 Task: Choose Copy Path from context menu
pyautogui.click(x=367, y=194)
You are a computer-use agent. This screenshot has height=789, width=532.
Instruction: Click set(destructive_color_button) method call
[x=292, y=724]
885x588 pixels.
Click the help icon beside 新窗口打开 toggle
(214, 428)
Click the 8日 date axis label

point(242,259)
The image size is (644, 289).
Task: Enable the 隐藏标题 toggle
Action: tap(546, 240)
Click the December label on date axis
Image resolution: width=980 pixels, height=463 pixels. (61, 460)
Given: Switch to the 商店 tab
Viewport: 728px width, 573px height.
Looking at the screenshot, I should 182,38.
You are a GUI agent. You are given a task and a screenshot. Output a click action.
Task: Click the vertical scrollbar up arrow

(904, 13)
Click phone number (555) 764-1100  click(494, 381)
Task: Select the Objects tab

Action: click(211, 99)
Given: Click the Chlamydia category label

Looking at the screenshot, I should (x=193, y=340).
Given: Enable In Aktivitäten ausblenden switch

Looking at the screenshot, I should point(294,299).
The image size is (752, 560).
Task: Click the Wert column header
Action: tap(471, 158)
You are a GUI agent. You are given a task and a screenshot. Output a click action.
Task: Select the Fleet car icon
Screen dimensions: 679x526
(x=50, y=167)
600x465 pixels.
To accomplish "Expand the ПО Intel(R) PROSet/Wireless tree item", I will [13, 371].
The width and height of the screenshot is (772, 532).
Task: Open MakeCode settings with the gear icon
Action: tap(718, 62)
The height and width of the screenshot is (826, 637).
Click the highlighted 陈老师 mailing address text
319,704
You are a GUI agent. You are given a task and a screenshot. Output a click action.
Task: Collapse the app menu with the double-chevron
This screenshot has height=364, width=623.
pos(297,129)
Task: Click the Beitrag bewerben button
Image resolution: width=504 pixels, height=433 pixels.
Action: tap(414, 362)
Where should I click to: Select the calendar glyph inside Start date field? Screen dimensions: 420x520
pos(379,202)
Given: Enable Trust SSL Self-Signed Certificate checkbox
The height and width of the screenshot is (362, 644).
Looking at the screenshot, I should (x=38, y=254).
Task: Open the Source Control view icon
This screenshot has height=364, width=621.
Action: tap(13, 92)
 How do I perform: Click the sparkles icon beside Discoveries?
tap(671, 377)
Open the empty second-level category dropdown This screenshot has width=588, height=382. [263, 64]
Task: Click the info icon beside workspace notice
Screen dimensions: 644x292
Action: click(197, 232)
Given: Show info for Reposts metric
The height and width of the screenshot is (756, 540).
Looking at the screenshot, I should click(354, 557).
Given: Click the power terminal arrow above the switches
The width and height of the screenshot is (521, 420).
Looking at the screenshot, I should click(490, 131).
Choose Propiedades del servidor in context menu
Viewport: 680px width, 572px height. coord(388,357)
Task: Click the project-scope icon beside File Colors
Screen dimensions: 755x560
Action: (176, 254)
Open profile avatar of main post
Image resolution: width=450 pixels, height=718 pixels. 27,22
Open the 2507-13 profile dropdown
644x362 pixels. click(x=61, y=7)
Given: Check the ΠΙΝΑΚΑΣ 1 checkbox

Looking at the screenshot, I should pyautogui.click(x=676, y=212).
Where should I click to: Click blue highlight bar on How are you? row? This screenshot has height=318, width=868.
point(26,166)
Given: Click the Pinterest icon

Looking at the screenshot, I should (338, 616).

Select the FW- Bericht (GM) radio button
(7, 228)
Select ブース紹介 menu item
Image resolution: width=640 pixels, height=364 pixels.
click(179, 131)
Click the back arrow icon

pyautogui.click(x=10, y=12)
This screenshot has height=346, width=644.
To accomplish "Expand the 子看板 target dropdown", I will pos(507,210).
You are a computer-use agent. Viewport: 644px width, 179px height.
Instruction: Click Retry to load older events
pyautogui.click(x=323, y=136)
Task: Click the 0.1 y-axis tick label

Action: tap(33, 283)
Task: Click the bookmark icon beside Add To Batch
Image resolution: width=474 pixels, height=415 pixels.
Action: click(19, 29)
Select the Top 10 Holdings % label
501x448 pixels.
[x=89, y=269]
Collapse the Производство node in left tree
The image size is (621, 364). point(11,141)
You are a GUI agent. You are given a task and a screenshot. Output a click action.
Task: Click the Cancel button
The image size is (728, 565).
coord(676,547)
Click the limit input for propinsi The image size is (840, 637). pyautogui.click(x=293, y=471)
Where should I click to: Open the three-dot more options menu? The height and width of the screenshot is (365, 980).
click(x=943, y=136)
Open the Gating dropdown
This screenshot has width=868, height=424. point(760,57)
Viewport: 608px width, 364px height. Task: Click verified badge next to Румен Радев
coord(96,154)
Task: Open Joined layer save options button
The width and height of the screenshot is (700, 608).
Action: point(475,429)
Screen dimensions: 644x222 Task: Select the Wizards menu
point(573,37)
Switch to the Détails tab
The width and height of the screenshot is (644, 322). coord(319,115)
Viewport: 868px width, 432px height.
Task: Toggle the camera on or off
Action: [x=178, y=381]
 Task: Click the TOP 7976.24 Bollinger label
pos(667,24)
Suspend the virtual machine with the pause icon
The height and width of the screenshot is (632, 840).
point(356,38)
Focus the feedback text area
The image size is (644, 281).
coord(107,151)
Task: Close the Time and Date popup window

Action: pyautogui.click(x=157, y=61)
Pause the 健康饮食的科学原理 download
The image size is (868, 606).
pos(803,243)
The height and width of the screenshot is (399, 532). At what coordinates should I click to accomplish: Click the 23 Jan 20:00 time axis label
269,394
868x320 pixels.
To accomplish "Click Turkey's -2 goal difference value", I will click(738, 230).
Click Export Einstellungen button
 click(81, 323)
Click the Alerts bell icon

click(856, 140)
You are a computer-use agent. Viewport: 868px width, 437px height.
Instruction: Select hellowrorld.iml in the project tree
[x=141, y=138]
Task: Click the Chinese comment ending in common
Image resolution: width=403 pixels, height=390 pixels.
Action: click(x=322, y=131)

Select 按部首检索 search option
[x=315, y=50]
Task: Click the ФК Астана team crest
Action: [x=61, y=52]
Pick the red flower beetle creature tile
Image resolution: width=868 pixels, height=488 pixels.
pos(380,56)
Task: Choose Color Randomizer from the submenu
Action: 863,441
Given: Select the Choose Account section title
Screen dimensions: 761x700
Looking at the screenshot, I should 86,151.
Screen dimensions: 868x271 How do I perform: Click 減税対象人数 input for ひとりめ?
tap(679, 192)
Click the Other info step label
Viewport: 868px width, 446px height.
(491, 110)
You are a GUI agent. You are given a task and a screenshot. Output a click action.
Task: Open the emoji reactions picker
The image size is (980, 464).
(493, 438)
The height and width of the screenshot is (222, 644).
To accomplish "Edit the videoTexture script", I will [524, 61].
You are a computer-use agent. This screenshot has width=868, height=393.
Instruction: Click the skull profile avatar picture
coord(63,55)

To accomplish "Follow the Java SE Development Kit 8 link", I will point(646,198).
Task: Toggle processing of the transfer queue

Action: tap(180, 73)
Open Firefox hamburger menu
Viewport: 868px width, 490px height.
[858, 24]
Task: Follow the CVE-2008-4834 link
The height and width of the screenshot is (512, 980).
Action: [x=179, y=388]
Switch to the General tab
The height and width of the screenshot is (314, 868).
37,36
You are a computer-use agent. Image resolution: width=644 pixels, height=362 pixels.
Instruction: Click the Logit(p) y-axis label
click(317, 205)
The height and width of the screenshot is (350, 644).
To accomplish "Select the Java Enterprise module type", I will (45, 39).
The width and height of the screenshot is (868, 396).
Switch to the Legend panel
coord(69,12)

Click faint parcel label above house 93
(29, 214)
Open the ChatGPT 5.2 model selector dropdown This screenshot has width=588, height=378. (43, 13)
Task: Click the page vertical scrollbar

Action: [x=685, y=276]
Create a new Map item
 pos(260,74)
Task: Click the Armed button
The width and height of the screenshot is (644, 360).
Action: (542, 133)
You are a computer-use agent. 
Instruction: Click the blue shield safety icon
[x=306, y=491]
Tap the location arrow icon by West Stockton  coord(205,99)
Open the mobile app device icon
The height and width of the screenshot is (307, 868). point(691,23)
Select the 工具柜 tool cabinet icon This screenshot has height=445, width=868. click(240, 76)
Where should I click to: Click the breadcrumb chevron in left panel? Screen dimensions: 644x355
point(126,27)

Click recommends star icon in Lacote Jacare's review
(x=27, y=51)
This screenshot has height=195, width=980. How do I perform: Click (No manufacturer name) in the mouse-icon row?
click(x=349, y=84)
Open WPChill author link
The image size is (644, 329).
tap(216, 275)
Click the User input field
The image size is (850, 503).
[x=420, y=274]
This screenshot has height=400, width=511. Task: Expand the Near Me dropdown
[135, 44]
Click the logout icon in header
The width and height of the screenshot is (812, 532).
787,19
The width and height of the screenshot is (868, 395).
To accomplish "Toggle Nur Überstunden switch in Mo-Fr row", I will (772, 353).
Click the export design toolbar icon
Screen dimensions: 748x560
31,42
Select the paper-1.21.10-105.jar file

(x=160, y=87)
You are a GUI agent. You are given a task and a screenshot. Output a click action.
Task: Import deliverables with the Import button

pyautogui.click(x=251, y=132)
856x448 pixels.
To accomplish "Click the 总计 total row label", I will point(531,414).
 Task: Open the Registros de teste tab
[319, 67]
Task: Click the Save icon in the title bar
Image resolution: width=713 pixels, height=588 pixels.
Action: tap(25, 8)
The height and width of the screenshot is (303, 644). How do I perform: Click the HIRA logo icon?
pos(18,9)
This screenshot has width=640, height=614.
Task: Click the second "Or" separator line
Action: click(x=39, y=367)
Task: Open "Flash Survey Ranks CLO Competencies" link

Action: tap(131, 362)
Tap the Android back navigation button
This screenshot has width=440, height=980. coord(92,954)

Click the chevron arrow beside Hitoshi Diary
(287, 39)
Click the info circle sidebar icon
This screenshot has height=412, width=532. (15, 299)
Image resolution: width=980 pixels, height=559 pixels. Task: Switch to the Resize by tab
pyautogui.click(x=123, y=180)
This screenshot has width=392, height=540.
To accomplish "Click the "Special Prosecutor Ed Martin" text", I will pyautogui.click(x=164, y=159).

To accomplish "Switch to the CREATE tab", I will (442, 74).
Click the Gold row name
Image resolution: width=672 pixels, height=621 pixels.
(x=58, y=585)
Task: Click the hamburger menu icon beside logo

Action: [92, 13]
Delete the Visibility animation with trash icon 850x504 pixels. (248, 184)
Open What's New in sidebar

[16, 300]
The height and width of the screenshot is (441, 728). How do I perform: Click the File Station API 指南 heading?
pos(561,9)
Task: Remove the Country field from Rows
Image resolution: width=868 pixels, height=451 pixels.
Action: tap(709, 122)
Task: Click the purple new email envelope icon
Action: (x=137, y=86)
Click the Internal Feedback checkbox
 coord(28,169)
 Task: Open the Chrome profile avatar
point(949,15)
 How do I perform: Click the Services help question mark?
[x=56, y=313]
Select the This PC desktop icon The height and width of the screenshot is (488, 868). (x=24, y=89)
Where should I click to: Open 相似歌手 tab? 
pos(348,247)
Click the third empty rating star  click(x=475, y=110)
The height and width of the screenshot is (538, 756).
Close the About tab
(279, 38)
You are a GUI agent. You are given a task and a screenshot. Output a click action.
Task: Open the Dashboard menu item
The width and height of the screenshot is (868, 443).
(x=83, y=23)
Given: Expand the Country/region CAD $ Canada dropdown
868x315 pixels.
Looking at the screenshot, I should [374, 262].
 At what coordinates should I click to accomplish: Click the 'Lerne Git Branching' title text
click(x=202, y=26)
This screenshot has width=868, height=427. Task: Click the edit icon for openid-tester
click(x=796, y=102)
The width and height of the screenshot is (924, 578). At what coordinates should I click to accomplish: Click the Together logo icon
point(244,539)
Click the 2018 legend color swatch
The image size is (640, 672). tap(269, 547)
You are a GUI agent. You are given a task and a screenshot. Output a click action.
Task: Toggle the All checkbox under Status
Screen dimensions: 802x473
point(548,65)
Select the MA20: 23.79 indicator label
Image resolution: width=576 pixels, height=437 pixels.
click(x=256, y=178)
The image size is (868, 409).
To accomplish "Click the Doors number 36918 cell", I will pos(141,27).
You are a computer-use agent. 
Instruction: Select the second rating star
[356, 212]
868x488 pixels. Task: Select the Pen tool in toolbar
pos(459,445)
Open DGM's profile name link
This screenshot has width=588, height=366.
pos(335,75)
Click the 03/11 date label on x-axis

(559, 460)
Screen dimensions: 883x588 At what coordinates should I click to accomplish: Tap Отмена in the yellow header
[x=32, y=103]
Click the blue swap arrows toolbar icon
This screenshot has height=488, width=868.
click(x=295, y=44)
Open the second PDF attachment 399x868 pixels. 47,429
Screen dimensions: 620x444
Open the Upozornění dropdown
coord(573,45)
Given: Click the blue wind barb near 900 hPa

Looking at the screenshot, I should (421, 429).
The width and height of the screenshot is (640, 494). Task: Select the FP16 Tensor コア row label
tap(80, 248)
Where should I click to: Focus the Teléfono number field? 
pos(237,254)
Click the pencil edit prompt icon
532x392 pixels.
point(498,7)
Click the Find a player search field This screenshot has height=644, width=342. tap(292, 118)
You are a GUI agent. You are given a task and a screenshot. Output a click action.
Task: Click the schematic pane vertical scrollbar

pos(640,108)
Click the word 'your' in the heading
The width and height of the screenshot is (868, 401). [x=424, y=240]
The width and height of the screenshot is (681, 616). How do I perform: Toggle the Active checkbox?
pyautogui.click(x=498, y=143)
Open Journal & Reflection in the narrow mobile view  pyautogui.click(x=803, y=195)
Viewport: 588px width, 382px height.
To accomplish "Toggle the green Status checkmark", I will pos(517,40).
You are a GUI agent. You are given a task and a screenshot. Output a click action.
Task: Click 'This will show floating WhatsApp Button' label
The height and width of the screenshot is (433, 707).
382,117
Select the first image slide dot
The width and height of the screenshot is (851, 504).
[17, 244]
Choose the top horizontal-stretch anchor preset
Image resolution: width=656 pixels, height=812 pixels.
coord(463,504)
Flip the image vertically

====

> Exercise instructions: The response consists of the lines above that contain "empty".

> Finished task:
Open the empty second-level category dropdown This screenshot has width=588, height=382. [263, 64]
Click the third empty rating star  click(x=475, y=110)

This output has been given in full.